The big picture: If Republicans make inroads on Biden-friendly turf in November, it would be a sign that moderation still sells.
Driving the news: Republicans have put the gubernatorial races in Nevada, New Mexico and Oregon in play.
The Cook Political Report with Amy Walter has moved the Oregon governor’s race into toss-up territory, reflecting the strength of Republican Christine Drazan’s candidacy. Oregon Democrats are divided between progressive Democratic nominee Tina Kotek and Betsy Johnson, a more moderate candidate running as an independent. Oregon hasn’t elected a Republican governor since 1982.
A new Emerson College poll of the Nevada governor’s race shows Gov. Steve Sisolak (D) tied with his Republican opponent, Joe Lombardo, at 40%. Some Republican officials now view Nevada as their best opportunity to flip a Democratic-held statehouse.

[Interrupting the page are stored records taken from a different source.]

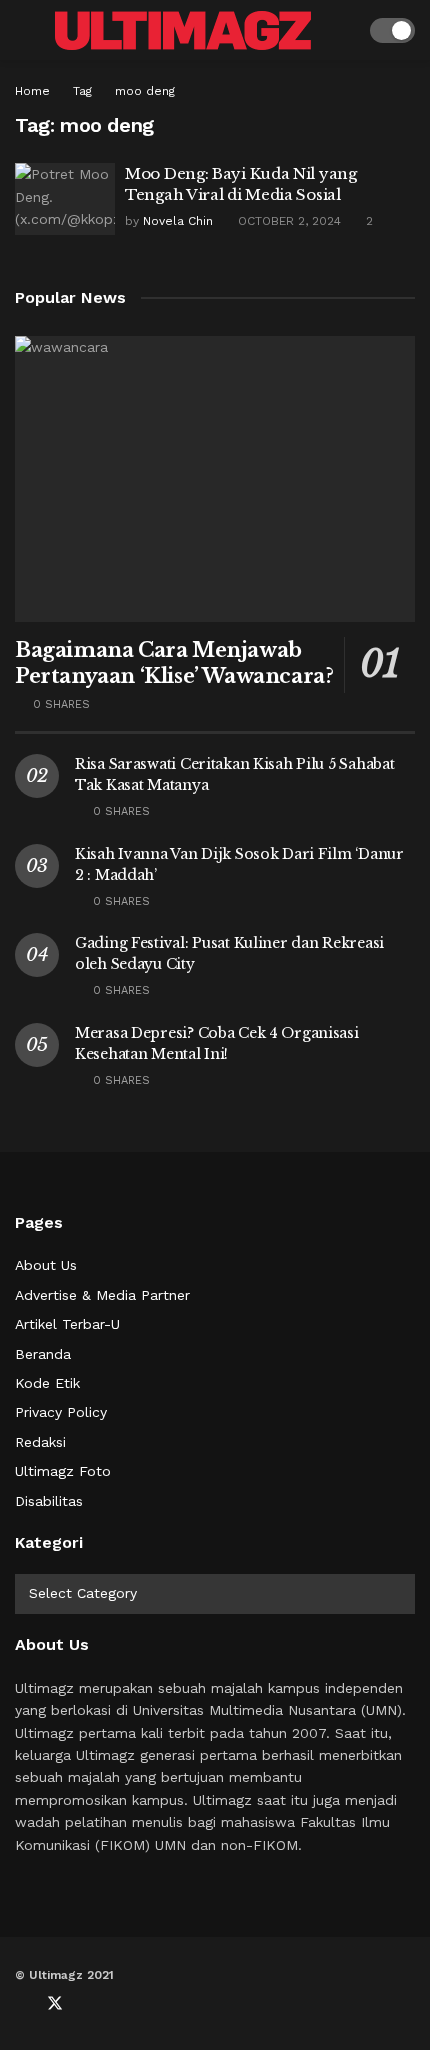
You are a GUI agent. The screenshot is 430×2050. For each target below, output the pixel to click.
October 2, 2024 (287, 221)
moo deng (145, 91)
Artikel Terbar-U (67, 1324)
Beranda (43, 1354)
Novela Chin (178, 221)
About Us (46, 1265)
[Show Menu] (23, 30)
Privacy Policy (61, 1412)
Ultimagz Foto (63, 1471)
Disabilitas (49, 1501)
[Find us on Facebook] (21, 2004)
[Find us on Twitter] (55, 2004)
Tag (82, 91)
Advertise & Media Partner (102, 1295)
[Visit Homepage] (183, 30)
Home (32, 91)
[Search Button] (341, 30)
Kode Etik (47, 1383)
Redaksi (40, 1442)
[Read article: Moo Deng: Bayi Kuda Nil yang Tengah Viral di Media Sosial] (65, 199)
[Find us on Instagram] (121, 2004)
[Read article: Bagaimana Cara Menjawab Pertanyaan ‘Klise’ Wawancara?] (215, 479)
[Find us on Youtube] (89, 2004)
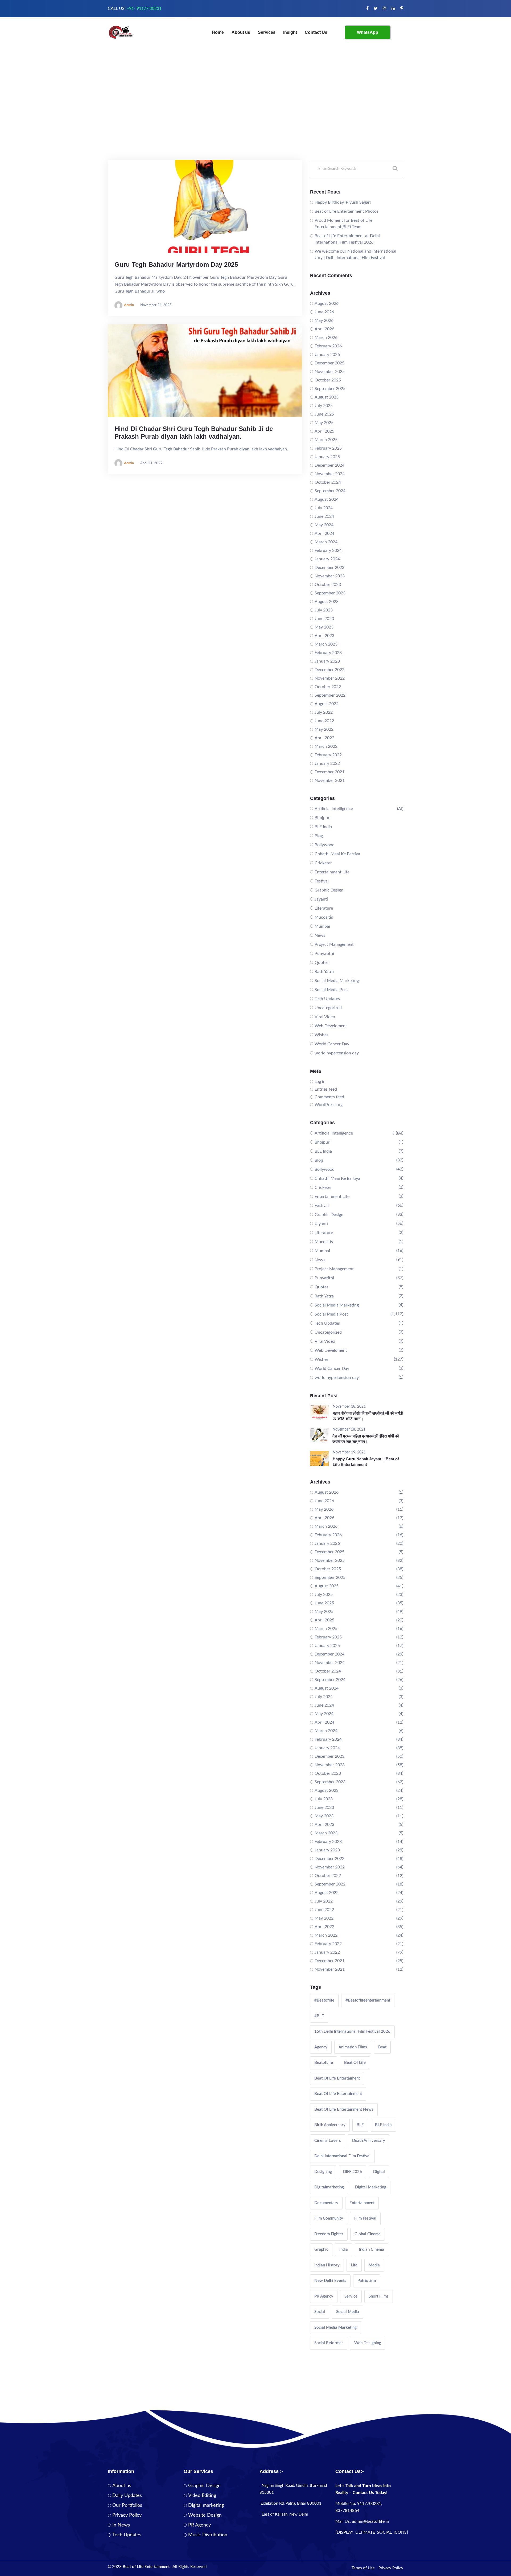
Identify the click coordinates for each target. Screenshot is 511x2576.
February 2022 (328, 755)
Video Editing (202, 2495)
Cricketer (323, 863)
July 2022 (324, 712)
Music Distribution (207, 2535)
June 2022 (324, 721)
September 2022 (330, 695)
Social (319, 2312)
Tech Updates (327, 999)
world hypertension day (337, 1053)
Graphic (321, 2250)
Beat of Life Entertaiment (337, 2078)
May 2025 (324, 423)
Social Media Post (331, 990)
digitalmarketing (329, 2187)
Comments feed (329, 1097)
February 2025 (328, 448)
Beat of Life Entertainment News (343, 2109)
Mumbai (322, 926)
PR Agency (323, 2296)
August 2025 (327, 397)
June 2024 (324, 516)
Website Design (205, 2515)
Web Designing (367, 2343)
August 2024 (327, 499)
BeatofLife (323, 2063)
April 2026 (324, 329)
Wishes (321, 1035)
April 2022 (324, 738)
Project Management (334, 944)
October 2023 (328, 584)
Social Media (347, 2312)
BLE (360, 2125)
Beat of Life (355, 2063)
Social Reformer (328, 2343)
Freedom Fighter (328, 2234)
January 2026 (327, 354)
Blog (319, 836)
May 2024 (324, 525)
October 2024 (328, 482)
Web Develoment (331, 1026)
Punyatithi (324, 953)
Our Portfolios (127, 2505)
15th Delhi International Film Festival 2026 (352, 2031)
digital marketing (370, 2187)
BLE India (323, 827)
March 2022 (326, 746)
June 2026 (324, 312)
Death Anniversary (368, 2141)
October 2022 (328, 687)
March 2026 (326, 337)
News (320, 935)
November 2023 (330, 576)
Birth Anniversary (329, 2125)
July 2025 (324, 406)
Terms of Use (363, 2568)
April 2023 (324, 636)
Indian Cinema (371, 2250)
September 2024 (330, 491)
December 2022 (329, 670)
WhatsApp (367, 32)
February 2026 (328, 346)
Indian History (327, 2265)
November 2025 (330, 371)
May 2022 (324, 729)
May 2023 (324, 627)
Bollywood (325, 845)
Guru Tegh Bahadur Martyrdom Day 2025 (176, 264)
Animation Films (353, 2047)
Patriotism (366, 2281)
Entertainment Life (332, 872)
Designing (323, 2172)
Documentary (326, 2203)
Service (350, 2296)
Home (218, 32)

And in New Mexico, an Emerson College poll finds Gov. Michelle Lujan Grisham only holding a five-point lead over Republican Mark Ronchetti in a Democratic-friendly state. As Axios reported last month, Lujan Grisham has been beset with low approval ratings, staff upheaval and charges of hypocrisy.
Why it matters: Candidate quality matters. Trump-endorsed gubernatorial candidates are losing badly in Pennsylvania and Michigan, states that are more GOP-friendly than the aforementioned battlegrounds.
Gov. Doug Ducey carried Arizona by 14 points in the Democratic wave year of 2018, while Trump loyalist Kari Lake is tied in polls despite facing a more favorable political environment.
What we’re watching: Blue-state victories for moderate Republicans could help boost the national prospects of Virginia Gov. Glenn Youngkin.
He’s has been spending lots of political capital for these blue-state Republicans, while his rivals (including Ron DeSantis and Donald Trump) are spending time boosting MAGA Republicans who could end up costing the party winnable races.